Mark Lee, head of Penningtons’ travel law team, considers the recent developments involving TripAdvisor and what their relevance is for hoteliers, agents and operators in Travel Trade Gazette:
‘Until recently there have been very few options for disgruntled hoteliers regarding potentially damaging reviews posted on TripAdvisor. Whilst they have a right of reply, they remain powerless to remove potentially damaging reviews, even if they are untrue, and potential litigation is difficult.
TripAdvisor’s influence is not solely limited to the hotel trade. A large number of travel agency and tour operator websites refer to TripAdvisor content, or link to it to help promote their products and improve their search engine ranking. They therefore have a vested interest in the TripAdvisor model and the implications of any possible changes resulting from litigation.
The tide started to turn in January of this year when UK-based reputation management company KwikChex secured a favourable ruling from the UK Advertising Standards Authority against TripAdvisor.

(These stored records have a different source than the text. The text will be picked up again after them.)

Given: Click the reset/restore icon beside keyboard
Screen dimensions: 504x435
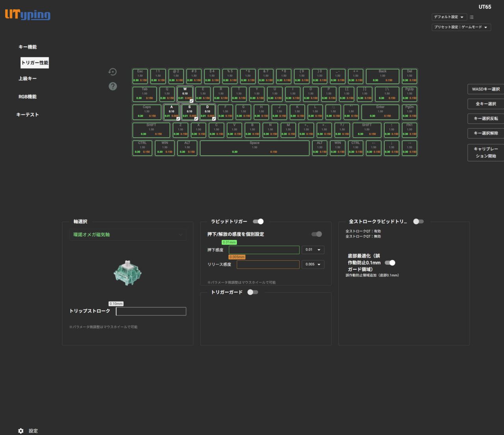Looking at the screenshot, I should click(x=113, y=72).
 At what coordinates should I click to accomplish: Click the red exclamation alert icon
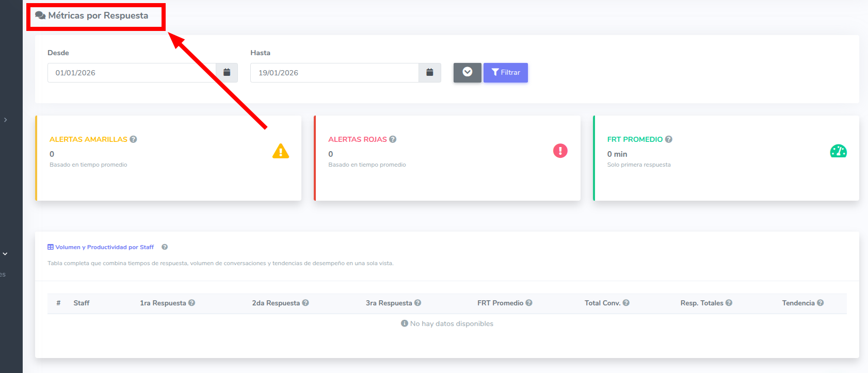(560, 151)
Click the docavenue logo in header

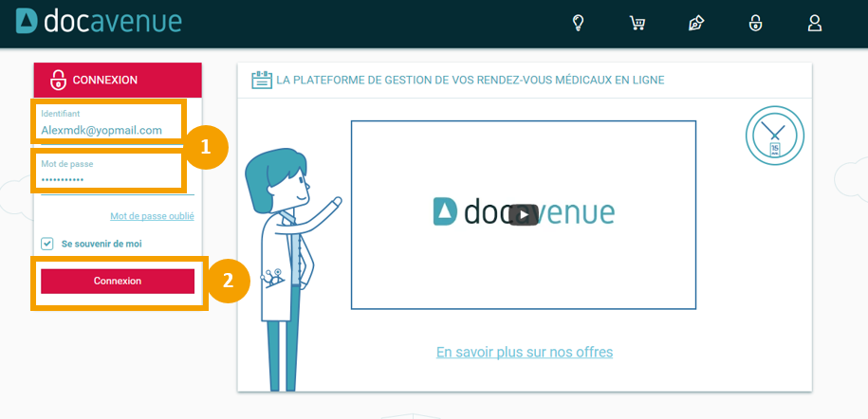(x=99, y=22)
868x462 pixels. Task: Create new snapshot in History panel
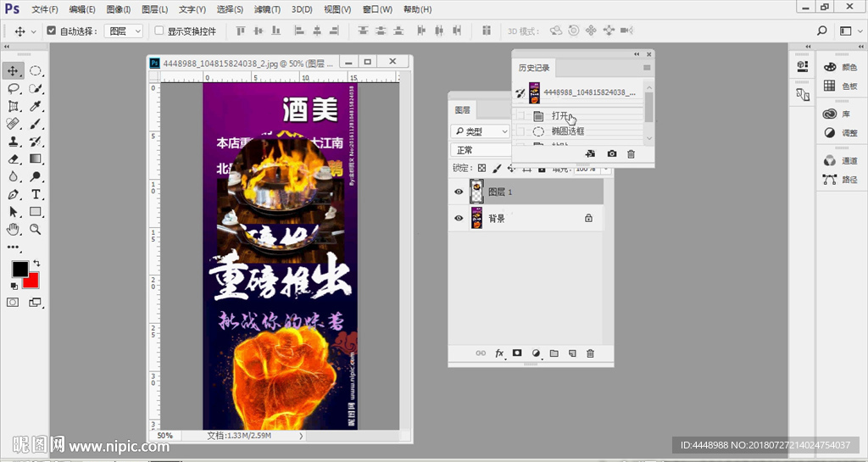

KwikChex sought a decision on behalf of the UK hotel industry, regarding unsubstantiated claims inTripAdvisor’s advertising, which suggested it ‘offers trusted advice from real travellers’, with ‘more than 50 million honest travel reviews and opinions from real travellers around the world’. It cited rules in the Committee of Advertising Practice (CAP) code that obliges marketers to show a review’s authenticity by proving it came from an identifiable and potentially contactable person.
The CAP allows third parties such as agents and operators to use testimonials from a ‘published source’ without the permission of the author. However, this places the onus back on the review’s originator - TripAdvisor - to authenticate it.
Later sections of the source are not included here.